STATED TASK
Set down everything from the line containing "This screenshot has height=431, width=690." down to the line containing "Action: (666, 35)", word for word, with both of those lines included. Leave the pictures out of your answer.

[start RECORD SET]

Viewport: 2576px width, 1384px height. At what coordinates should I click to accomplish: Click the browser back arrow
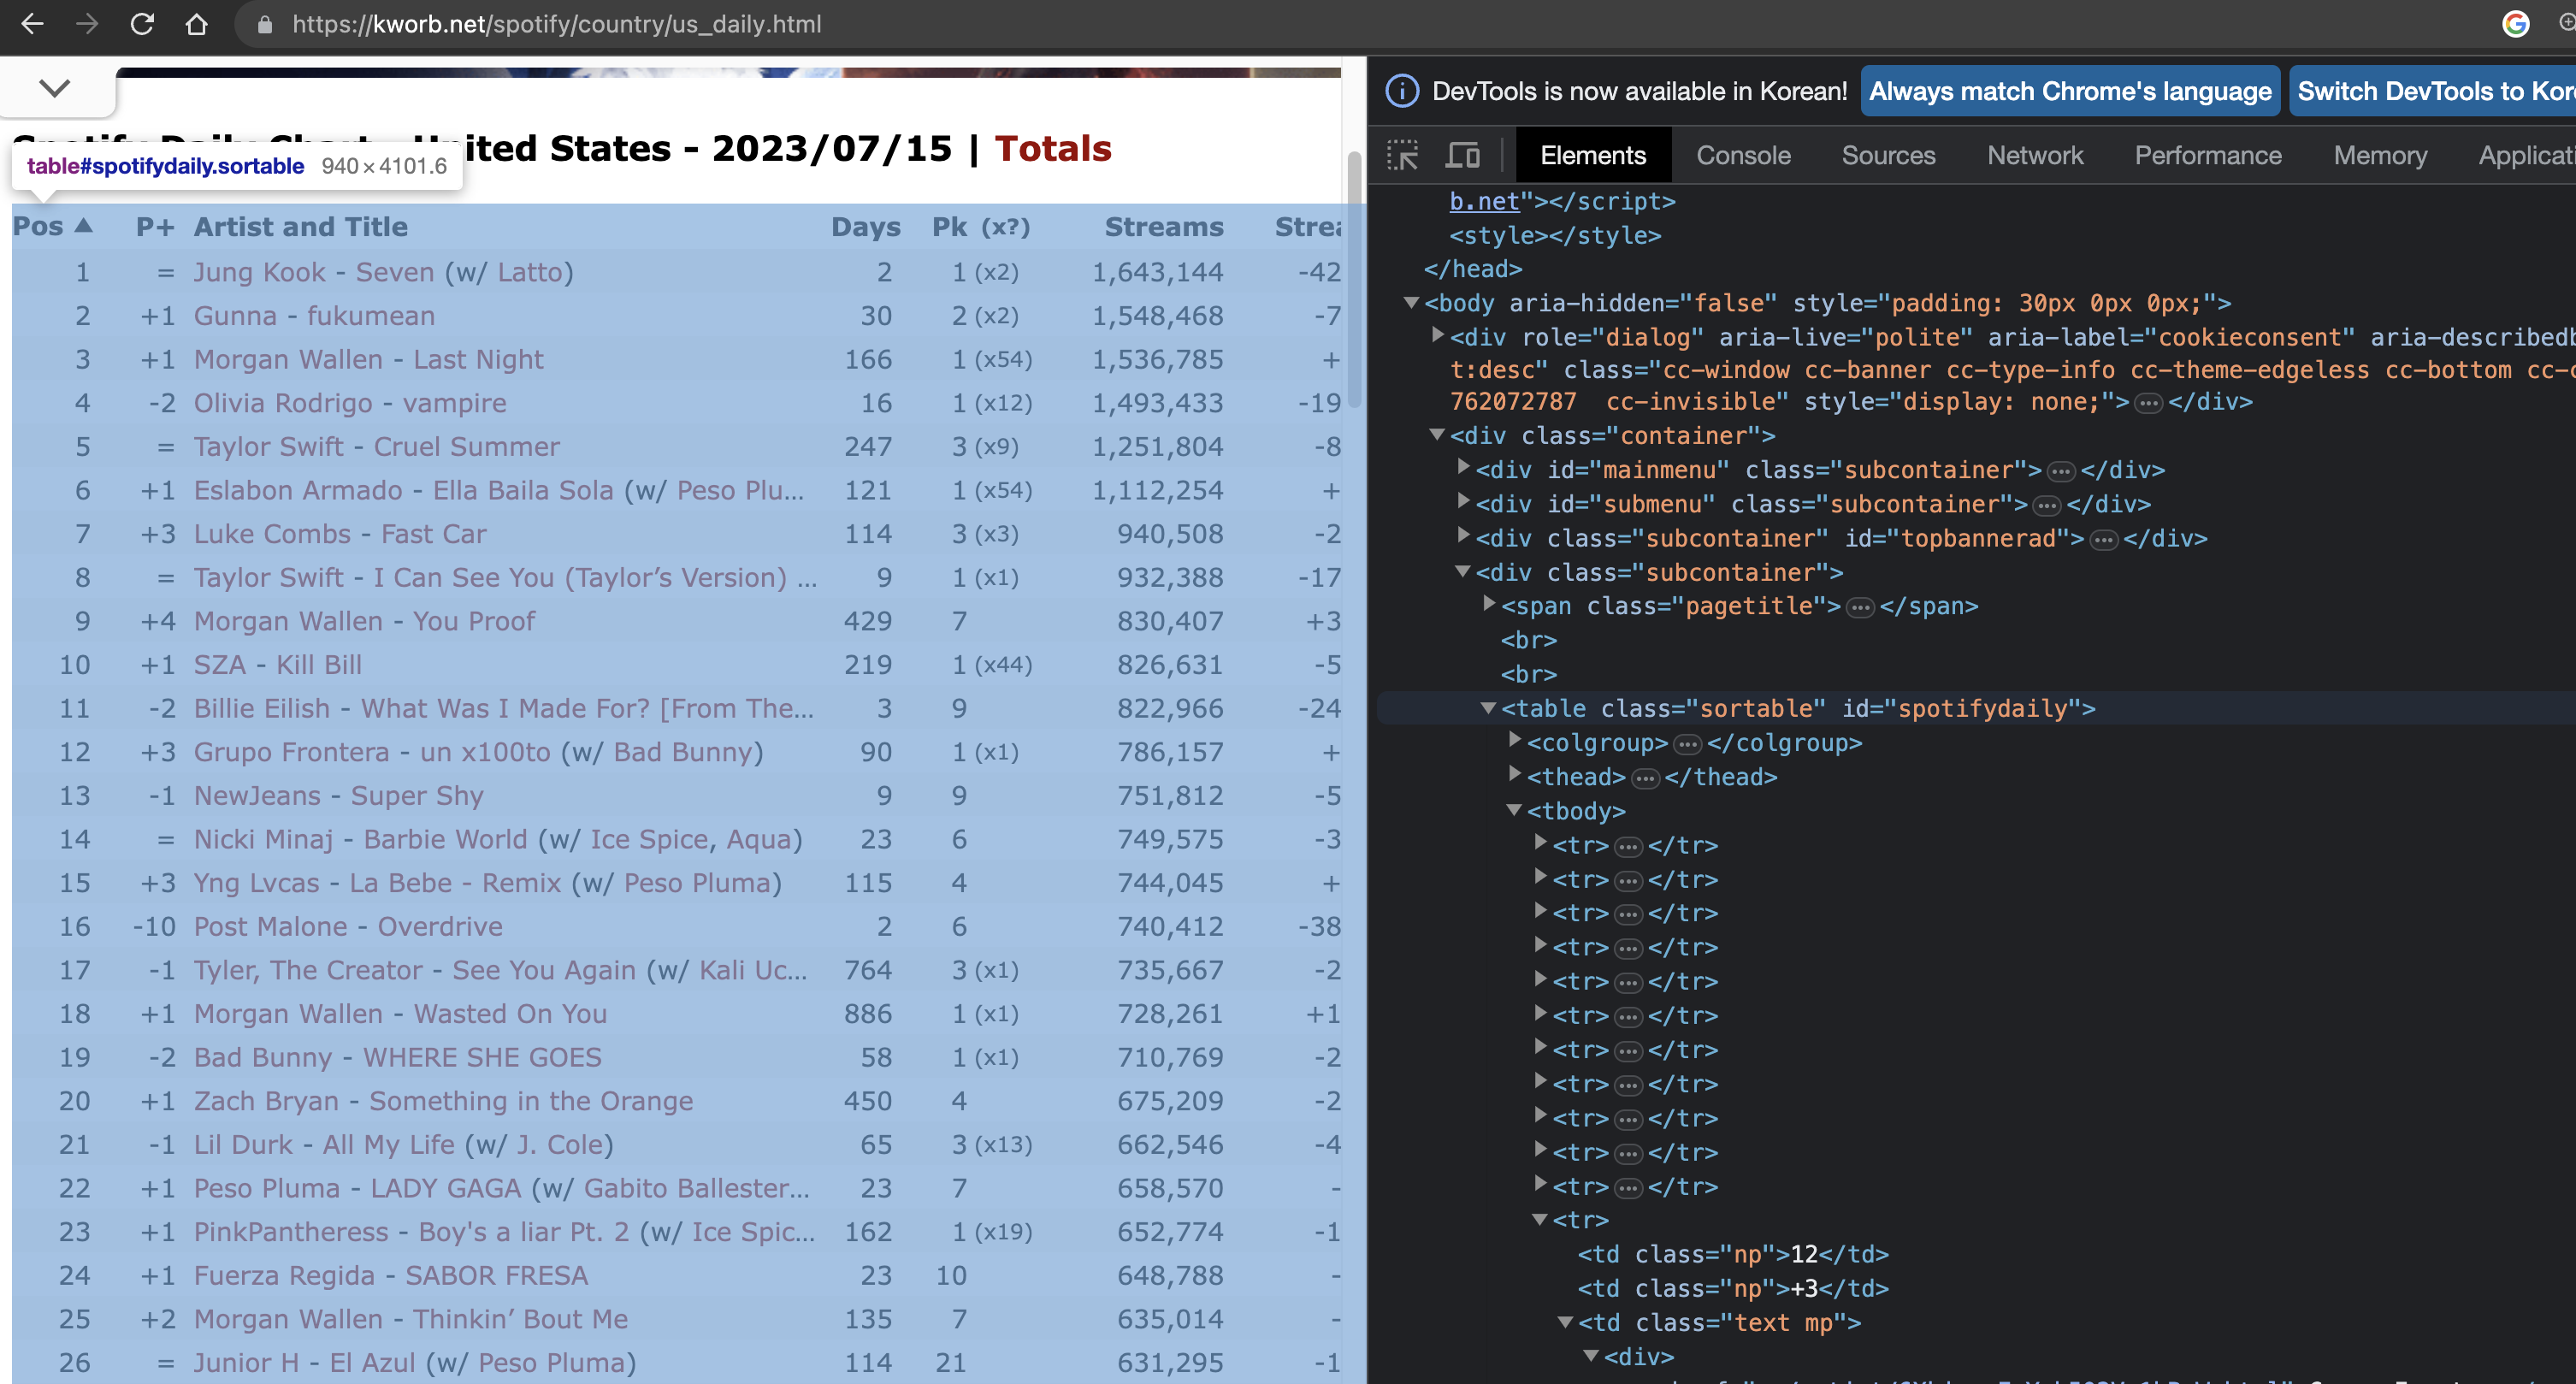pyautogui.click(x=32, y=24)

[end RECORD SET]
[start RECORD SET]

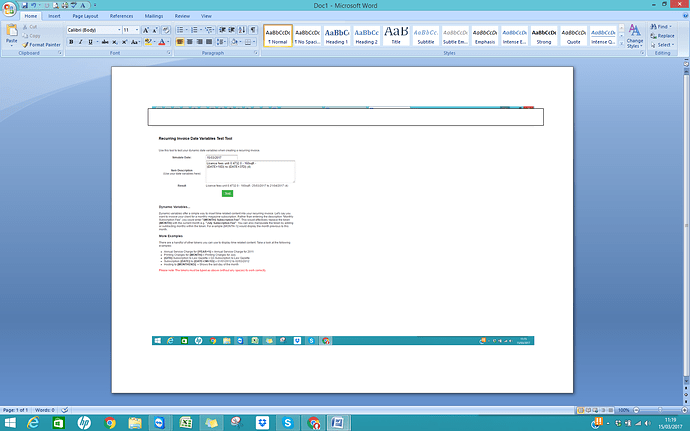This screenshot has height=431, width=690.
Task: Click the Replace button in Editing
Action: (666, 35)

[end RECORD SET]

RESULT
This screenshot has height=431, width=690.
Task: Click the Replace button in Editing
Action: (666, 35)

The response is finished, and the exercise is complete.